_READING TEXT_:
________________
Building Reliability

Systems are inherently reliable. Until they aren’t. On a long enough timeline, even the most reliable system will eventually fail. How you manage that failure says a lot about the way your build your system or application. So, why is it then that we’re so focused on failing?

Ten Feet Tall And Bulletproof

No system is infallible. Networks go down. Cloud services get knocked offline. Even Facebook, which represents “the Internet” for a large number of people, has days when it’s unreachable. When we examine these outages, we often find issues at the core of the system that cause services to be unreachable. In the most recent case of Amazon’s cloud system, it was a typo in a script that executed faster than it could be stopped.

It could also be a failure of the system to anticipate increased loads when minor failures happen. If systems aren’t built to take on additional load when the worst happens, you’re going to see bigger outages. That is a particular thorn in the side of large cloud providers like Amazon and Google. It’s also something that network architects need to be aware of when building redundant pathways to handle problems.

Take, for example, a recent demo during Aruba Atmosphere 2017. During the Day 2 keynote, CTO Partha Narasimhan wowed the crowd in the room when he disclosed that they had been doing a controller upgrade during the morning talk. Users had been tweeting, surfing, and using the Internet without much notice from anyone aside from the most technical wireless minds in the room. Even they could only see some strange AP roaming behavior as an indicator of the controllers upgrading the APs.

Aruba showed that they built a resilient network that could survive a simulated major outage cause by a rolling upgrade. They’ve done everything they can to ensure uptime no matter what happens. But the bigger question for architects and engineers is “why are we solving the problem for others?”

Why Dodge Bullets When You Don’t Have To?

As amazing as it is to build a system that can survive production upgrades with no impact on users, what are we really building when we create these networks? Are we encouraging our users to respect our technology advantage in the network or other systems? Are we telling our application developers that they can count on us to keep the lights on when anything goes wrong? Or are we instead sending the message that we will keep scrambling to prevent issues in applications from being noticeable?

Building a resilient network is easy. Making something reliable isn’t rocket science. But create a network that is going to stay up for a long, long time without any outages is very expensive and process intensive. Engineering something to never be down requires layers of exception handling and backup systems that are as reliable as their primary counterparts.
________________
_WHAT THE TASK REQUIRES_:
Carry on the piece about building reliable networks, picking up right after its last sentence.
________________
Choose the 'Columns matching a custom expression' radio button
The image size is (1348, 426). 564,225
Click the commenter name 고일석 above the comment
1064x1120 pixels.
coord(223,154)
________________
_WRITTEN RESPONSE_:
A favorite story from the storage world involves recovery. When you initially ask a customer what their recovery point objective (RPO) is in a system, the answer is almost always “zero” or “as low as you can make it”. When the numbers are put together to include redundant or dual-active systems with replication and data assurance, the price tag of the solution is usually enough to start a new round of discussion along the lines of “how reliable can you make it for this budget?”

In the networking and systems world, we don’t have the luxury of sticker shock when it comes to creating reliability. Storage systems can have longer RPOs because lost data is gone forever. Taking the time to ensure it is properly recovered is important. But data in transmission can be retransmitted. That’s at the heart of TCP. So it’s expected that networks have near-instantaneous RPOs for no extra costs. If you don’t believe that, ask yourself what happens when you tell someone the network went down because there’s only one router or switch connecting devices together.

Instead of making systems ultra-reliable and absolving users and developers from thought, networks and systems should be as reliable as they can be made without huge additional costs. That reliability should be stated emphatically without wiggle room. These constraints should inform developers writing code so that exception handling can be built in to prevent issues when the inevitable outage occurs. Knowing your limitations is the first step to creating an atmosphere to overcome them.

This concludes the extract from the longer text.